CR: I see two approaches to solving the fragmentation in the modern data stack (MDS) space. The first is to provide a fully integrated, opinionated solution about how to manage your data warehouse or data lakehouse. The second is to provide AI-based solutions that help manage the MDS fragmentation and reduce toil for data engineers. The nice thing about the latter approach is that it meets organizations where they are. That’s what I like about Artemis. You don’t need to move off your data warehouse, you don’t need to move off of dbt, and you don’t need to adopt some vertically integrated solution. I’m excited to see more tools like this pop up. We’ve dug ourselves into a pretty big hole with the MDS tech stack, and tools like Artemis will play a role in helping us wrangle all this stuff.

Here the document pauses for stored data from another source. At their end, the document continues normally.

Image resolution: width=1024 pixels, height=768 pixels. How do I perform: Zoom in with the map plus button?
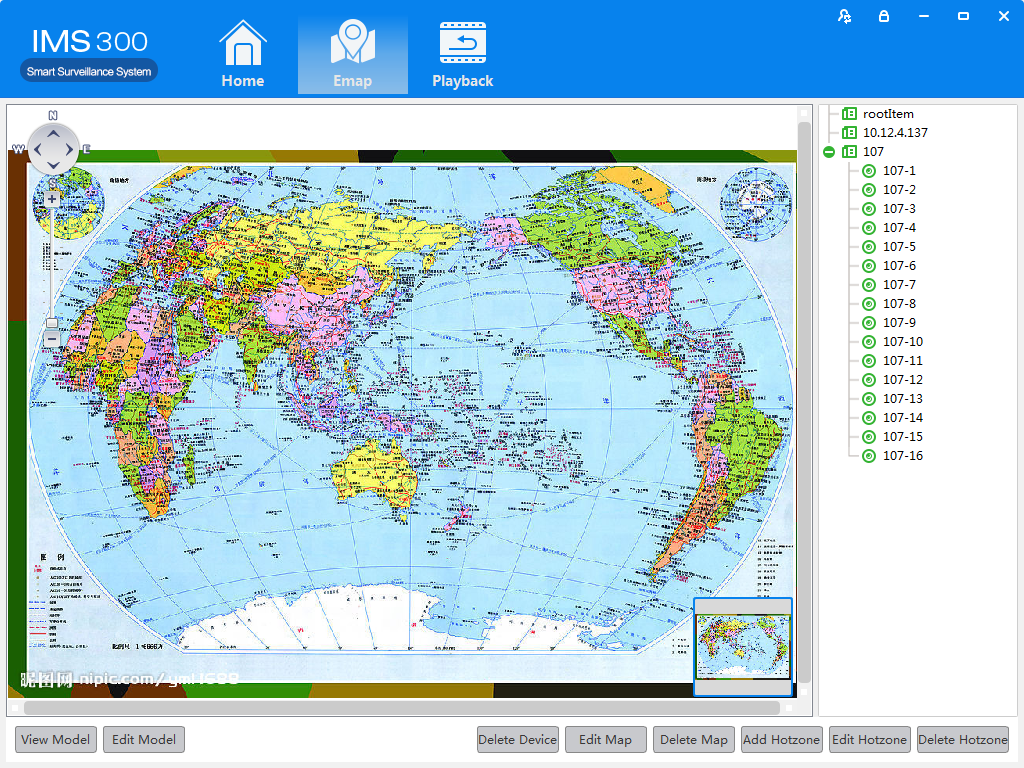(52, 199)
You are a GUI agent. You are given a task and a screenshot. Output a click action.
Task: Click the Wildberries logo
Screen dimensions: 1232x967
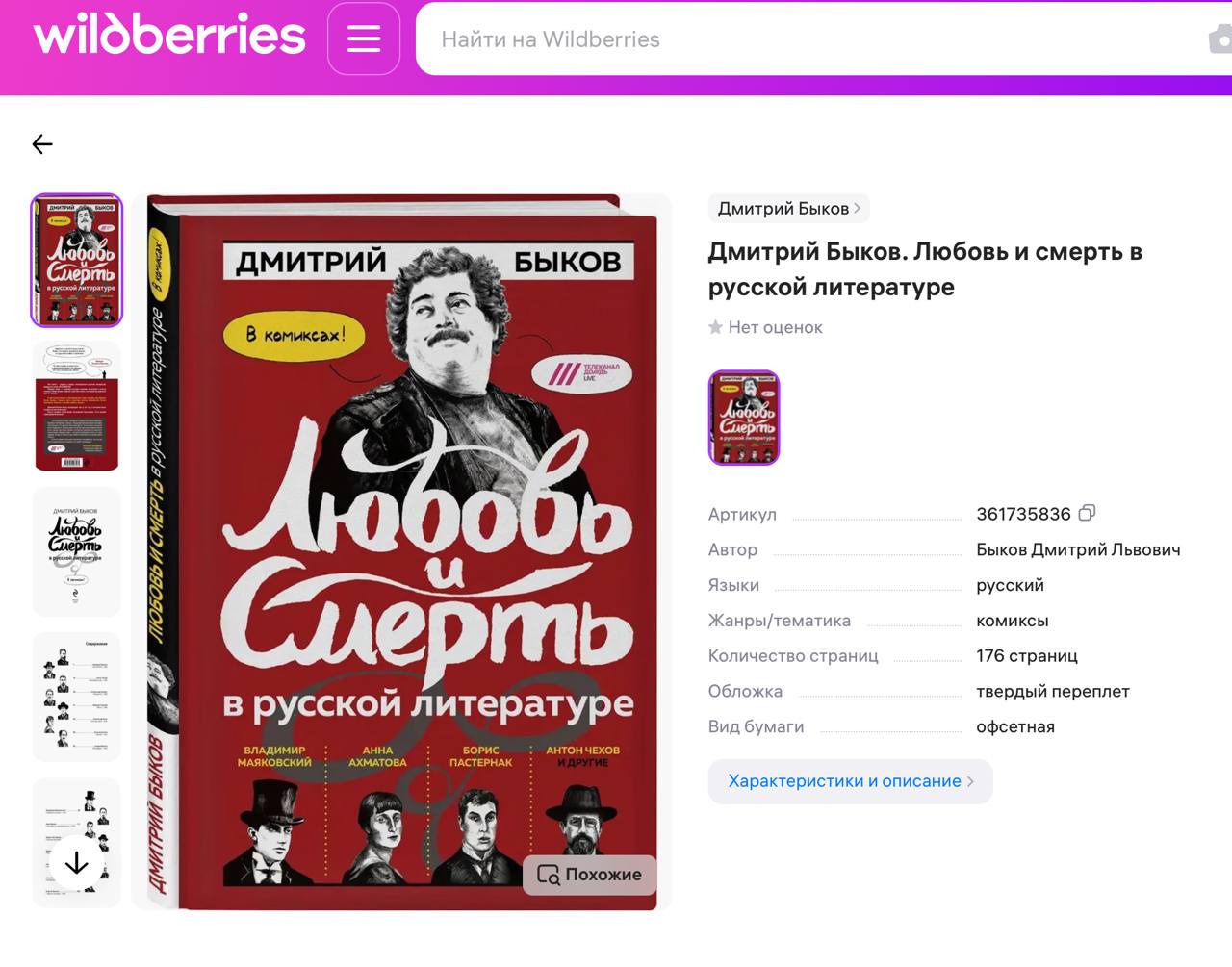click(x=169, y=35)
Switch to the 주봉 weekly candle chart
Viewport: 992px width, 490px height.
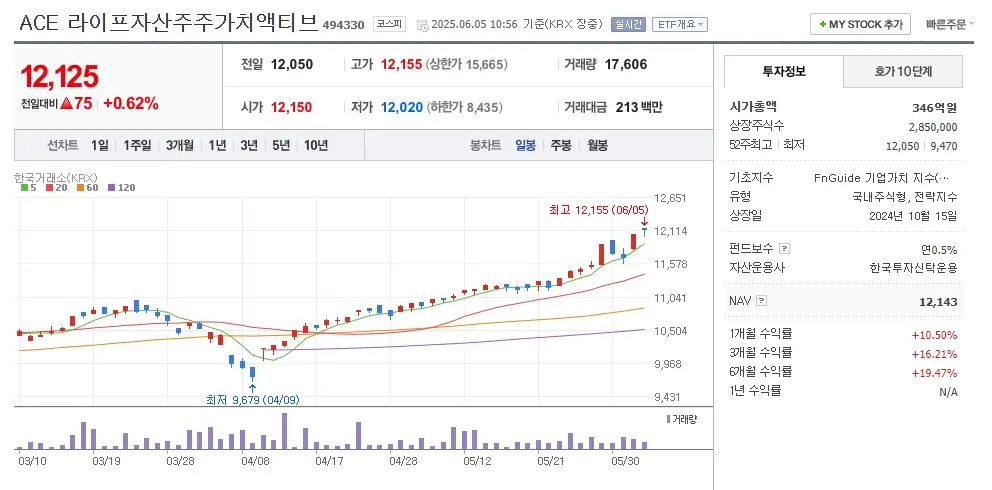pos(560,145)
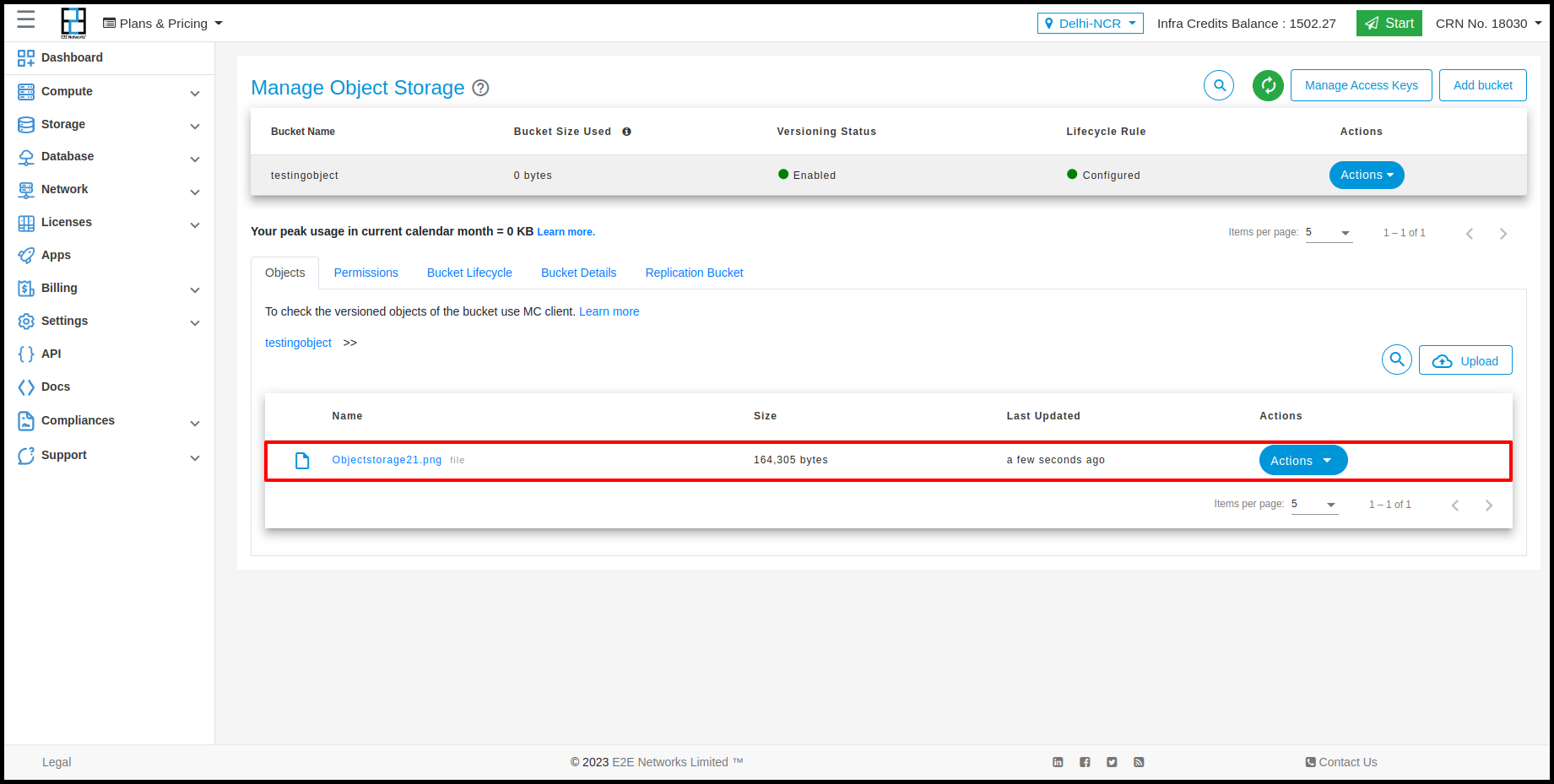Open Actions dropdown for Objectstorage21.png
The width and height of the screenshot is (1554, 784).
click(1302, 461)
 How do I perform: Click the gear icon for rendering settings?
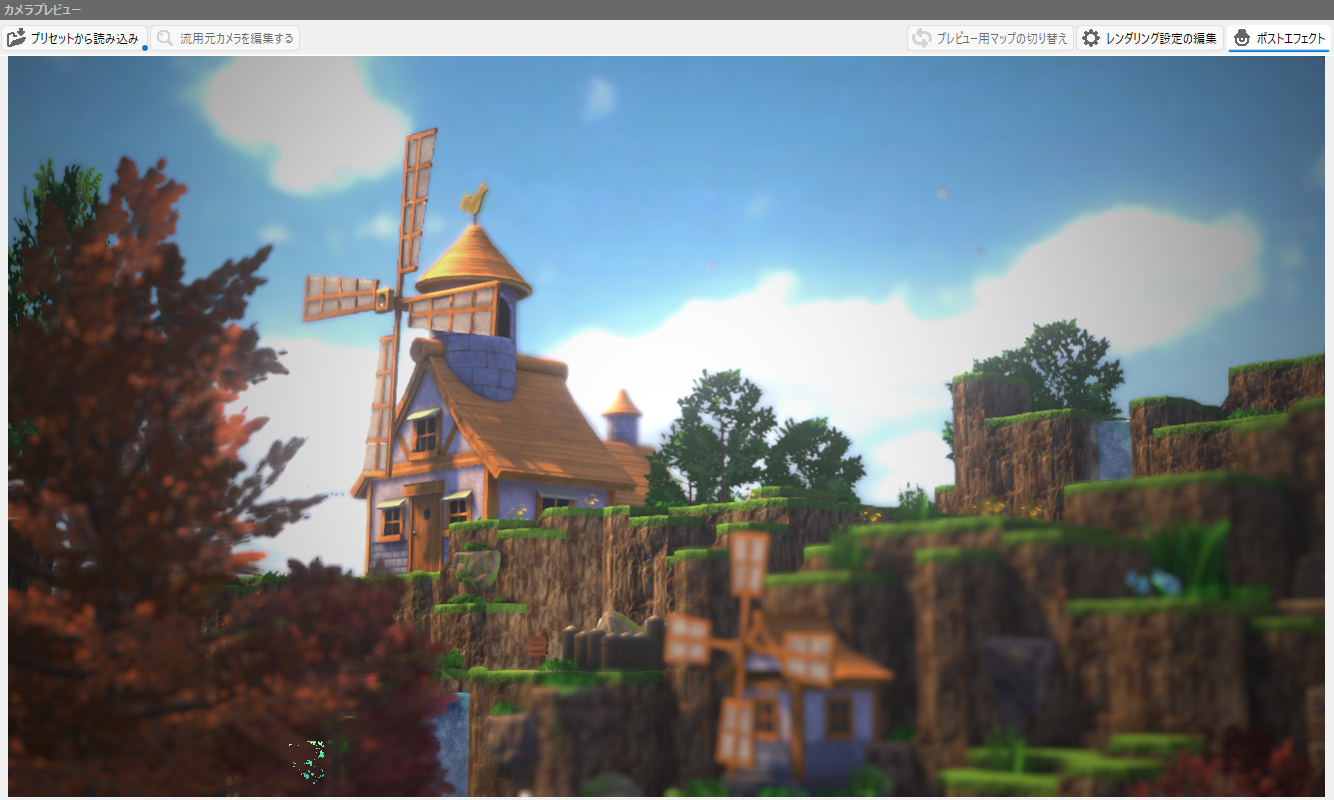point(1091,38)
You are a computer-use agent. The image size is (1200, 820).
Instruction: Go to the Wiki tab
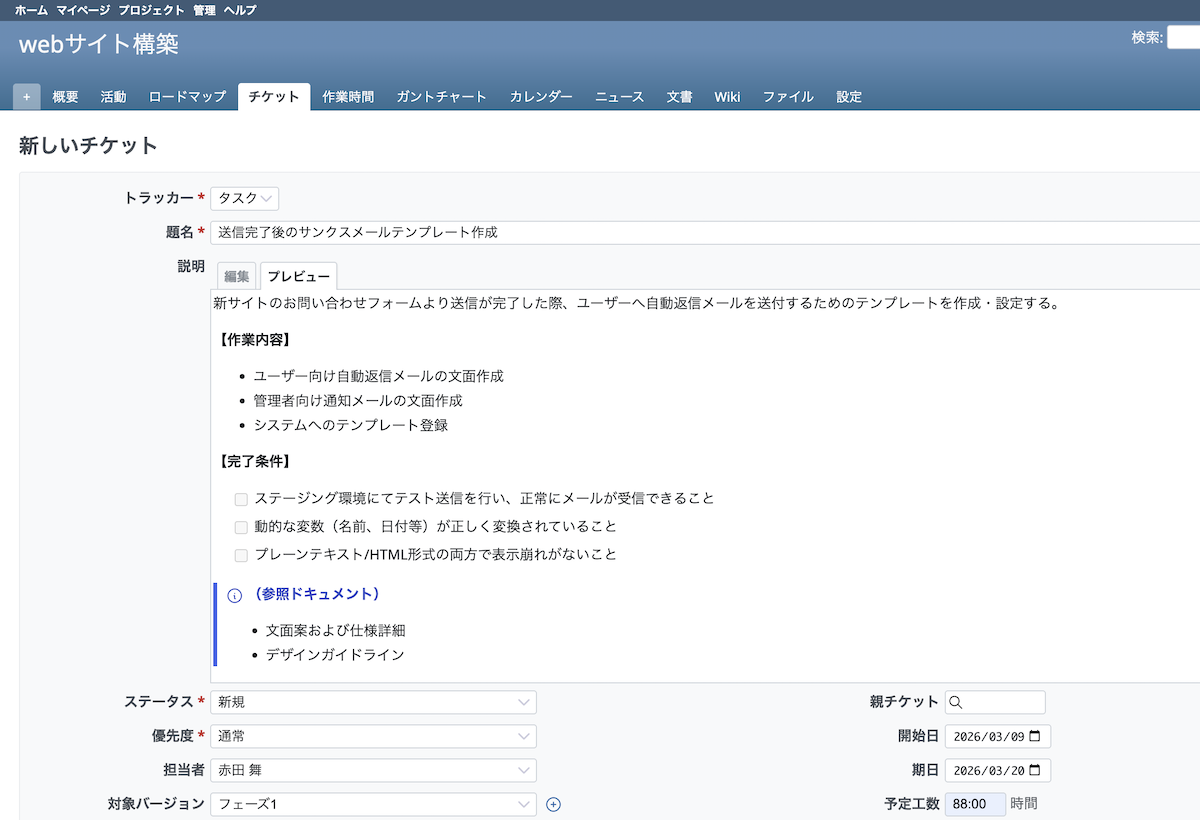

JG: What advice would you give to organizations looking to implement cost optimization strategies for their data warehouses without sacrificing agility and innovation?
CR: Every organization has 7±2 tables that are really business critical and 7±2 tables that are really expensive. Most organizations know which tables are business critical, but it might not be obvious which tables (and query patterns) are most expensive. So job #1 is to set up some observability to figure out what is costing you the most.
Once you’ve got a clear picture of business critical and expensive tables. Take the union of these two table sets and apply the 80-20 rule: figure out how to optimize each of them enough to reap 80% of the savings with 20% of the effort.
Next, you need to set up some monitoring to alert you when future tables and queries go astray. Once you’ve established this beachhead, go back and ask yourself what (if anything) needs to be done longer term to manage costs. Do you need to fundamentally re-architect your pipeline? Do you need to change certain tools or eliminate query patterns? You don’t need to be perfect with this stuff, so it’s quite possible that the playbook I just outlined will get you where you need to be. Don’t go overboard.